In Italia i politici mangiano nei posti sbagliati: le cronache giudiziarie li danno al Bolognese di Milano, all’Harry’s Bar di Roma o in altri luoghi in cui vai per sederti vicino a una valletta, non certo per i piatti.
Fanno eccezione Luigi Lusi, ex tesoriere della Margherita, in carcere per aver sottratto 20 milioni dalle casse del partito. Consegnati per l’eternità alla storia delle sbafate gli spaghetti al caviale da 180 euro de la Rosetta di Roma, dietro al Pantheon. Oltre a Pierangelo Daccò, faccendiere milanese in carcere per associazione a delinquere, che nel lussuoso ristorante milanese, Sadler, riesce nell’impresa di spendere 26.582 euro. Ma allora l’invitato di riguardo era nientemeno che Roberto Formigoni, governatore della Lombardia.
Che imparino i piccoli accumulatori di mazzette, privilegi di basso profilo e truffe da poveracci. Imparate dai grandissimi. Lusi e il ticket Daccò/Formigoni hanno buon gusto e sanno godersi la vita, specie a tavola.

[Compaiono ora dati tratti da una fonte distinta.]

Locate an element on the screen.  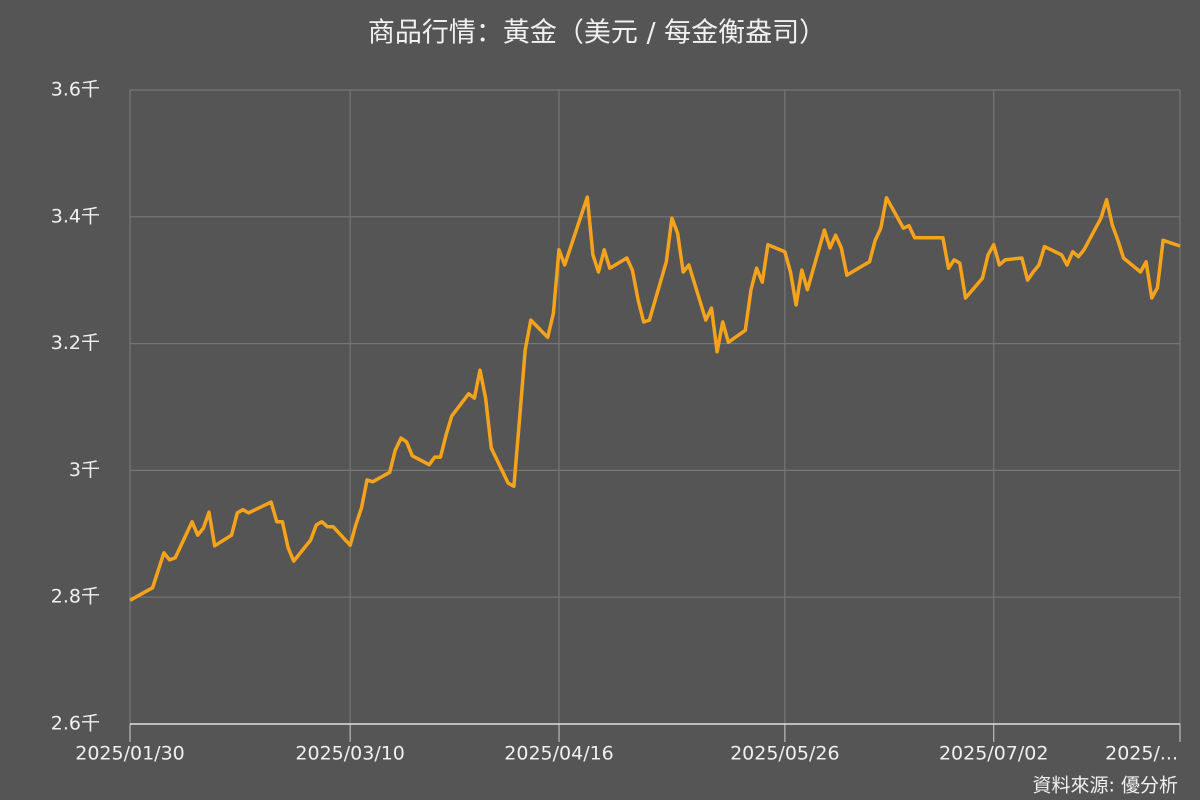
chart-title: 商品行情：黃金（美元 / 每金衡盎司） is located at coordinates (597, 34).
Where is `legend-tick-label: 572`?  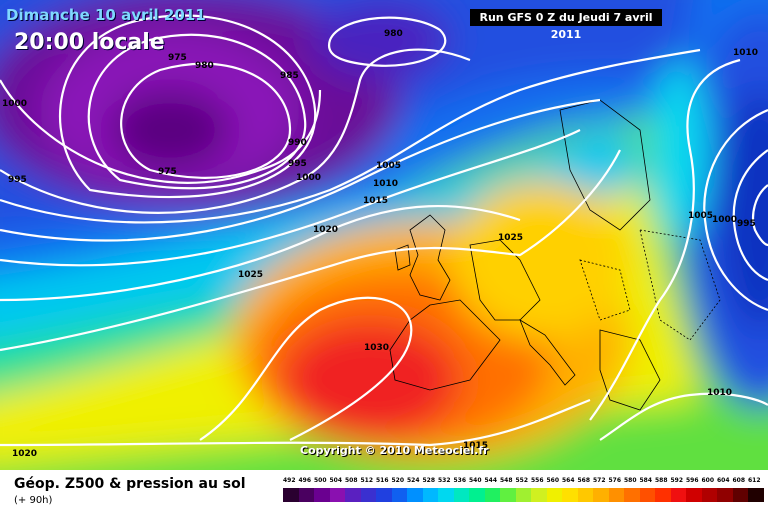 legend-tick-label: 572 is located at coordinates (600, 480).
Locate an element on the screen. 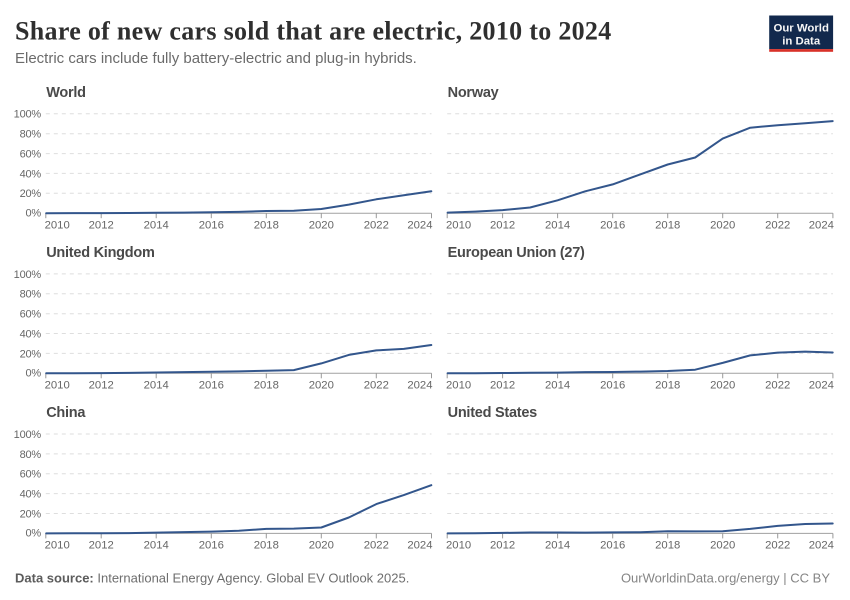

Non per fare gli invidiosi ma pure a Filippo Penati, ex presidente della Provincia di Milano, e Franco Maggi, il suo braccio destro, indagati nelle vicende Falck-Marelli e Serravalle, l’istinto radical-chic si impone.
Quando era candidato alle Regionali per il centrosinistra, Penati si sarebbe fatto ridare dalla fondazione “Fare Metropoli”, uno schermo usato per nascondere i rimborsi, oltre 20 mila euro di spese dal 2009 al 2011. Taxi, alberghi e soprattutto ristoranti. Spese meno esaltanti rispetto ai maestri, ma comunque, ci pare, gastronomicamente rilevanti.
Si va dai dodici euro per una porzione di cozze pelose al Raw Fish Café dalle parti di viale Monza a Milano (due coperti: 164 euro), ai 232 euro in quattro al ristorante di pesce “Al porto” di piazzale Cantore. 250 euro, sempre per quattro, al «Sorrisi e baci» di via Modena. 134 euro a base di pesce al ristorante “Giacomo”, ritrovo radical chic di via Sottocorno. Un pranzo da 63 euro nella centralissima Trattoria Bagutta, cuore del Quadrilatero della moda”.
Poi i soggetti dimostrano la loro apertura democratica (la palestra politica conta) e si pappano pure frugali pranzi di lavoro all’Autogrill di Caponago lungo l’A4 (32,95 in due), o nei bar della stazione Termini.
Altri momenti fondativi a Roma, come un comizio di Borghezio o una strategia politica di D’Alema. E Penati non voleva essere da meno dei suoi celebri colleghi. Tra i locali più gettonati dal duo c’è il ristorante “Sapore di Mare” dietro piazza della Minerva. Carpaccio di pesce, crostacei, due spaghetti alle vongole, quattro ostriche, il tutto innaffiato da due bottiglie di prosecco: 257 euro. ma chi non spende tali cifre suvvia. Oppure l’osteria «Da Mario» di piazza delle Coppelle; “Quirino” di via delle Muratte, l’ottima enoteca “Palatium” di via Frattina.
Infine, l’ossessione italiana per lo scrocco elevato ad arte, prevedeva soste al già menzionato “Dal Bolognese” di piazza del Popolo (220 euro in tre), all’osteria “Ar galletto” di piazza Farnese; alla “Rampa” di Trinità dei Monti (straccetti di manzo, fiori di zucca con pecorino, maialino al forno, 82 euro in tre).
E non si non coglie del tutto il valore gastrofanatico della sfida al sistema se si ignora che dopo il caffè toccava al digestivo. Alla trattoria “Sicilia in bocca” nel quartiere Prati il pranzo si è chiuso con quattro “grappe barrique”: 28 euro.
Ora, ditemi voi: siamo già sotto il segno della crisi, come i ristoratori di un certo livello possono superare la lontananza di Penati? Non carceratelo mai, vi prego, fatelo per loro. Tengono famiglia.